We have started to set up such a collection. Our strategy is as follows: cultures of 1-4 TR679 worms are started in 24 well plates. Starved F3 larvae are washed off and transferred to 96 well microtiter plates. After sedimentation the supernatant buffer is removed, and from the remaining 50µI worm suspension two 12µl aliquots are taken out. These animals are frozen in 100µl glycerol/buffer, and form the mutant collection in duplicate. With some freezer space, many thousands of cultures can be stored.

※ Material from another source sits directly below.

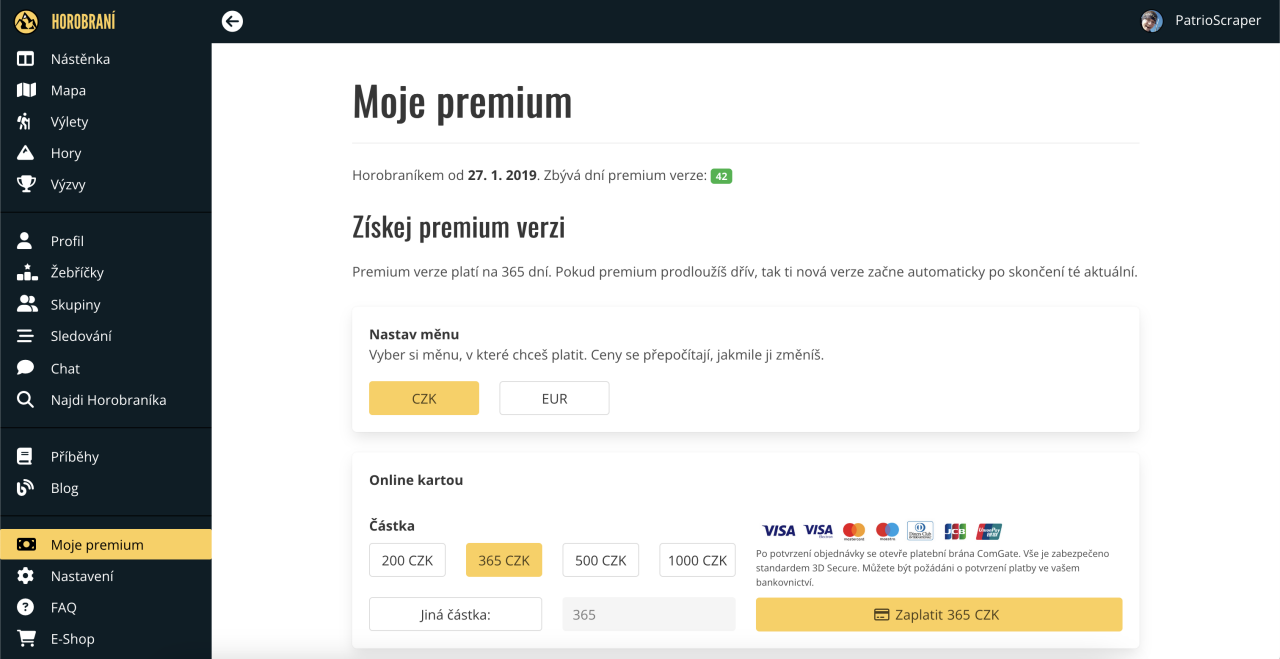The image size is (1280, 659).
Task: Switch payment currency to EUR
Action: tap(554, 398)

To analyze the DNA we do the following: 100µl of lysis solution is added to each of the 25 µl worm pellets in the microtiter plate. The plate is sealed and left at 65°C for a while. Then the lysates are pooled in a matrix: 100 x 96 preps are reduced to 40 pools of each a complexity of 1000. This is done by first combining 20µl from each lysate in a row of a plate, and similarly 20µl from each column of a plate, and by further combination of these in an ordered pattern. This can be visualized by thinking of 10 blocks of apartment buildings of each 10 floors with 96 rooms. Each original prep is represented in 4 of these pools, and the original "address" is represented by the 4 pools in which it is represented (which block, floor, row, and column). The more laborious part of the DNA isolation (phenol extractions, etc.) is only done on these 40 pools; the 1 x10 +E4original lysates are frozen in their microtiter plates. 1 x10 +E4cultures (each started with 1-4 Worms) will represent a complexity of 8 x10 +E4parental chromosomes at max; therefore the collection will not be large enough initially to contain P0 mutations in all genes, but it is a start. We can build more streets later on.

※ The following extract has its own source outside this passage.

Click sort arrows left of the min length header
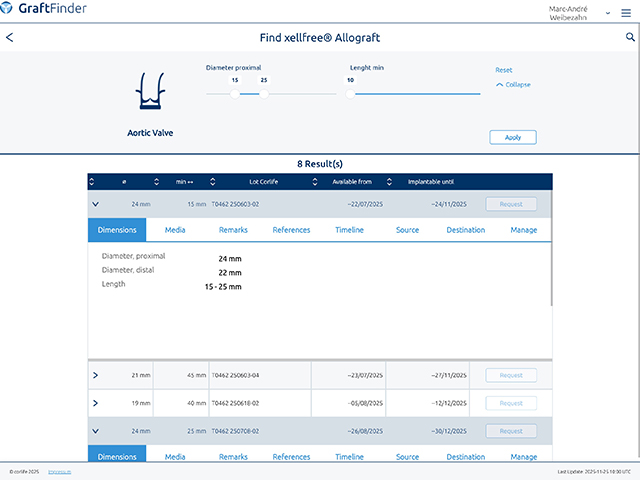Viewport: 640px width, 480px height. 156,182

To investigate the presence of a Tc1 insertion in a given gene we do a PCR on the 40 pools with one Tc1 primer and one gene specific primer (see Alice Rushforth and Phil Anderson, WBG 11,5). The sensitivity of PCR is good enough for this complexity. When a positive signal is seen we go back to the original DNA prep, confirm the presence of an insertion, and determine the precise insertion site. The bank can be screened for insertions in genes of interest, but we will also take the global approach: primers that have been used to sequence the genome can be used to screen for insertions in their vicinity. The ideal picture is that we will be able to keep up with the sequencing effort, adding references to cultures with Tc1 insertions to the sequence in acedb. One of the advantages of the approach is that the DNA is available also for other detection techniques (Inverted PCR, vectorette ligation), and some of these techniques might allow us to hand out filters or DNA for others to screen. We are still brooding over this.

Much of this is still a plan. We tested culturing (on agarose to prevent burrowing), freezing and thawing, lysis in plates, pooling, PCR detection, and we started the collection; it looks as if it is doable. We bring it up in the WBG at this time because we would appreciate ideas from others at an early stage.